[START]

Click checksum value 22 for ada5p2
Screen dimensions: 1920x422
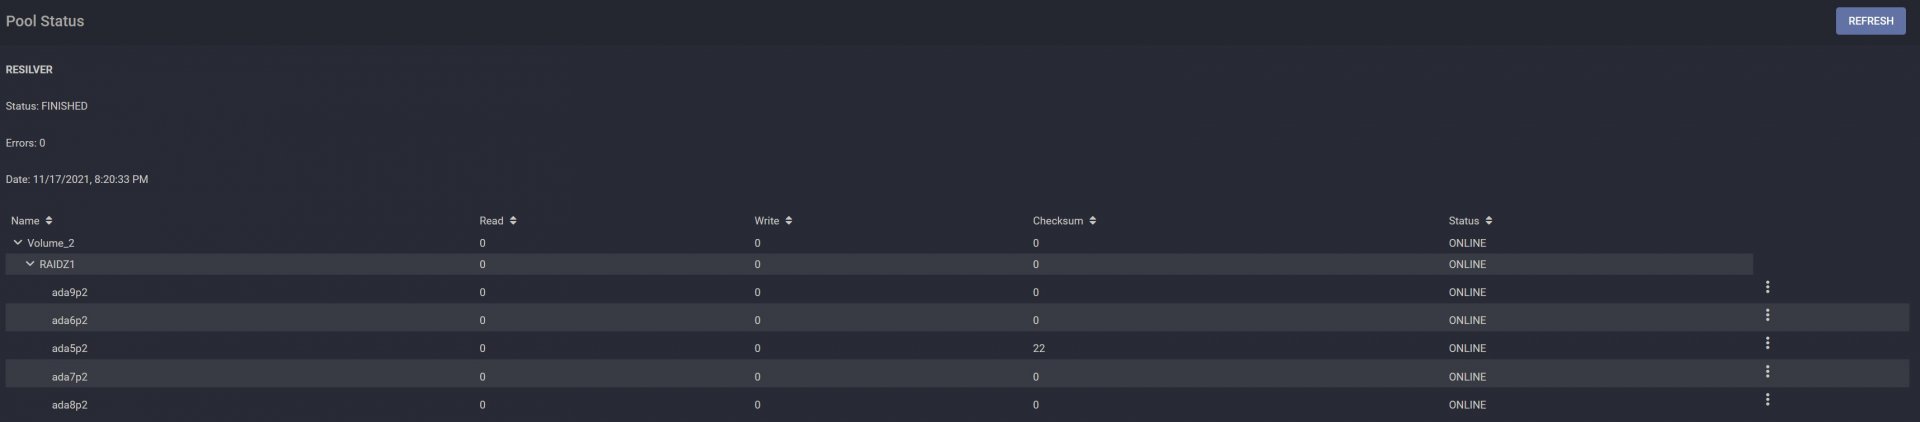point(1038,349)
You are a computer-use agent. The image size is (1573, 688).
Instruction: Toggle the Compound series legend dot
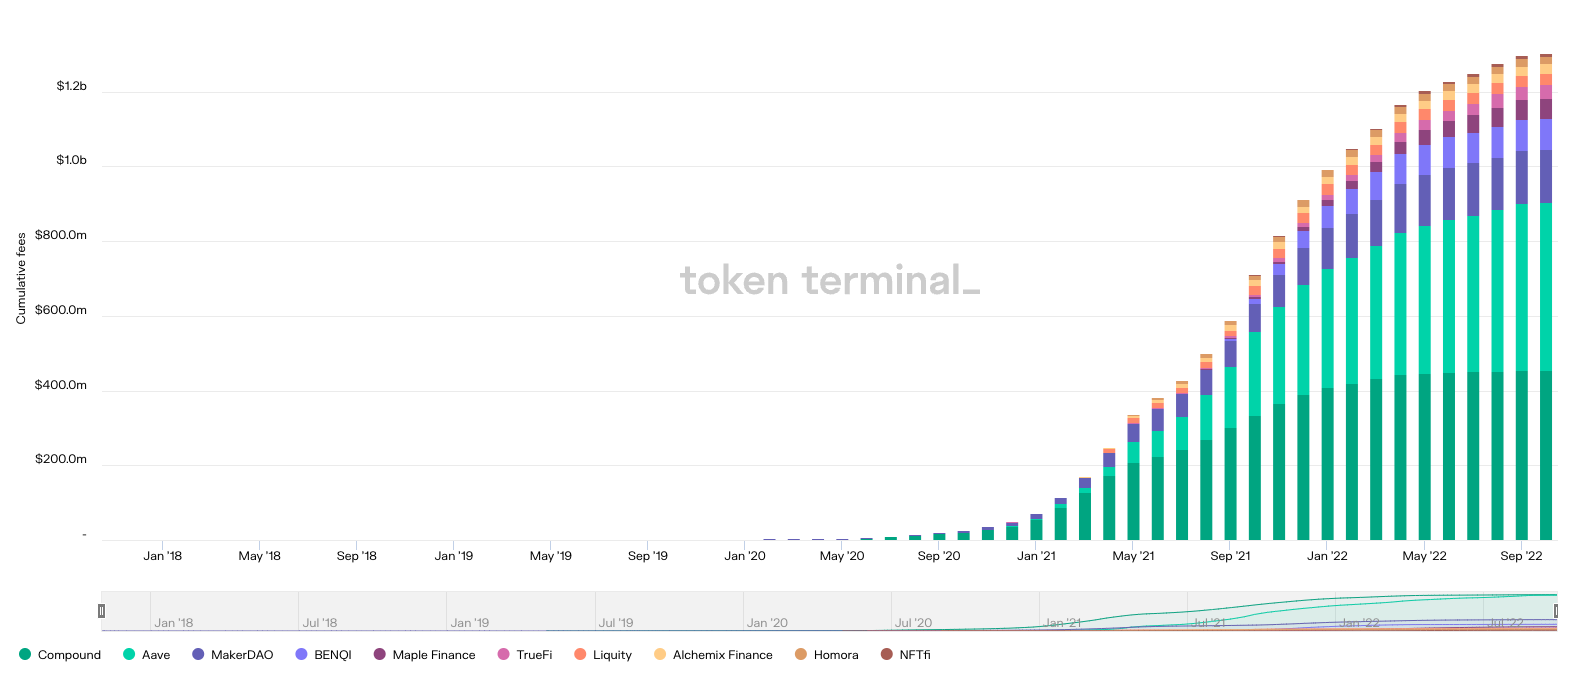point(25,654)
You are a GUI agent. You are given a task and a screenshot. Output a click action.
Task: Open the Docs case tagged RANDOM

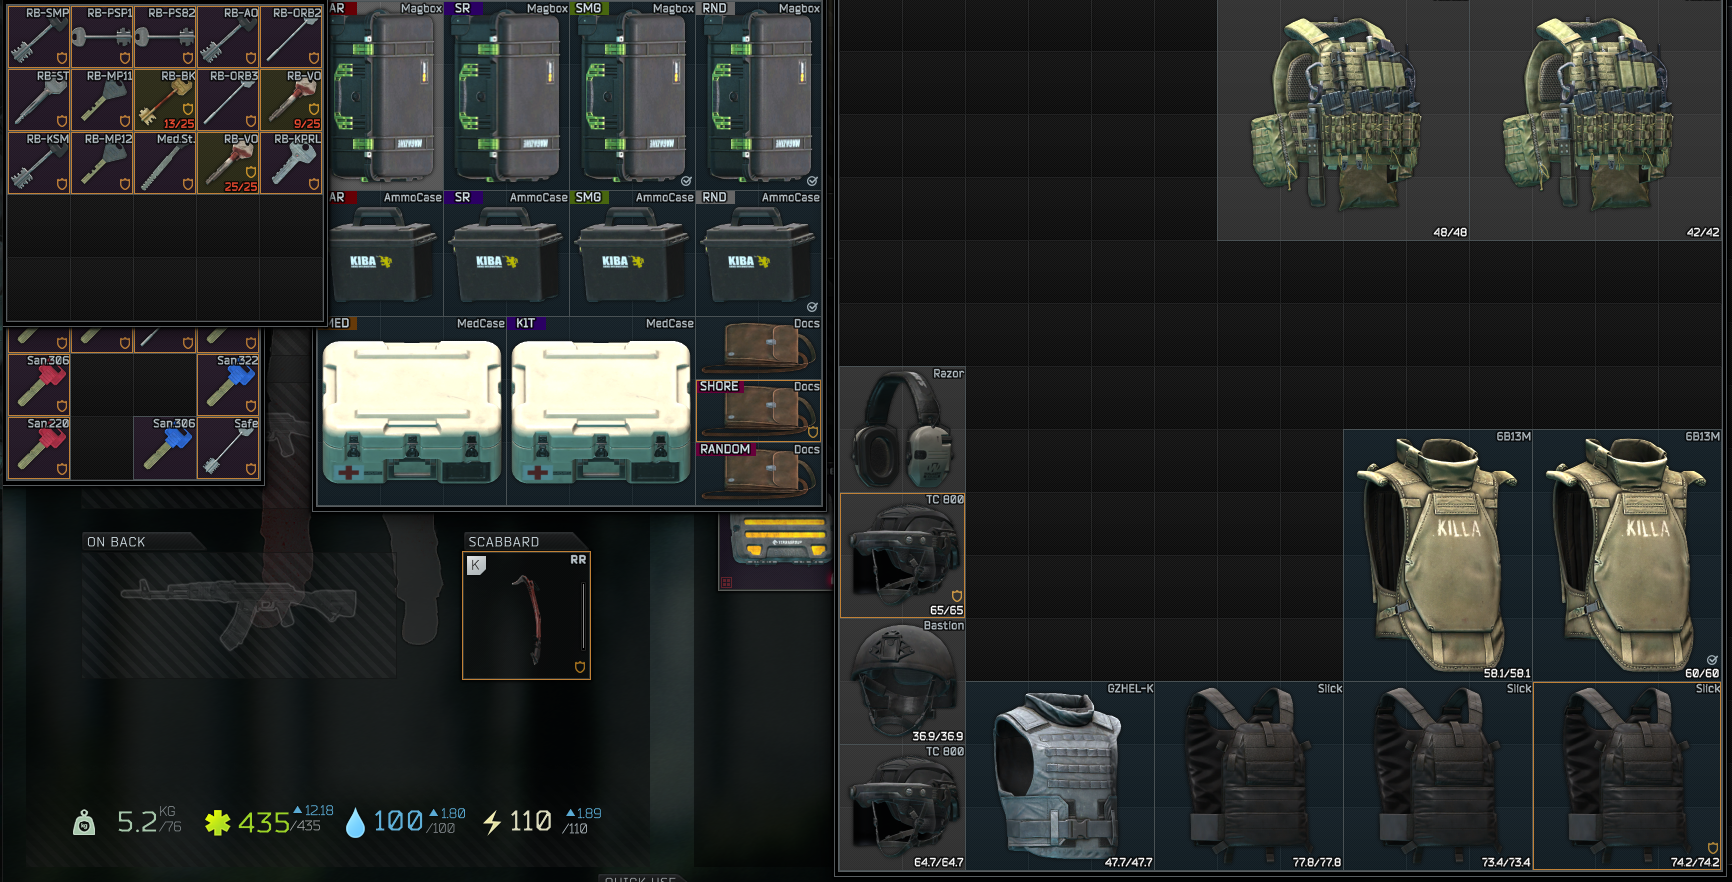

[END]

◆ Brief
Rewrite every entry above with "agent" changed to "assistant" and nothing else altered. Leave out the pictures.

◆ Complete output
Click checksum value 22 for ada5p2
Screen dimensions: 1920x422
point(1038,349)
You are a computer-use assistant. The image size is (1573, 688).
Instruction: Toggle the Compound series legend dot
point(25,654)
You are a GUI assistant. You are given a task and a screenshot. Output a click action.
Task: Open the Docs case tagged RANDOM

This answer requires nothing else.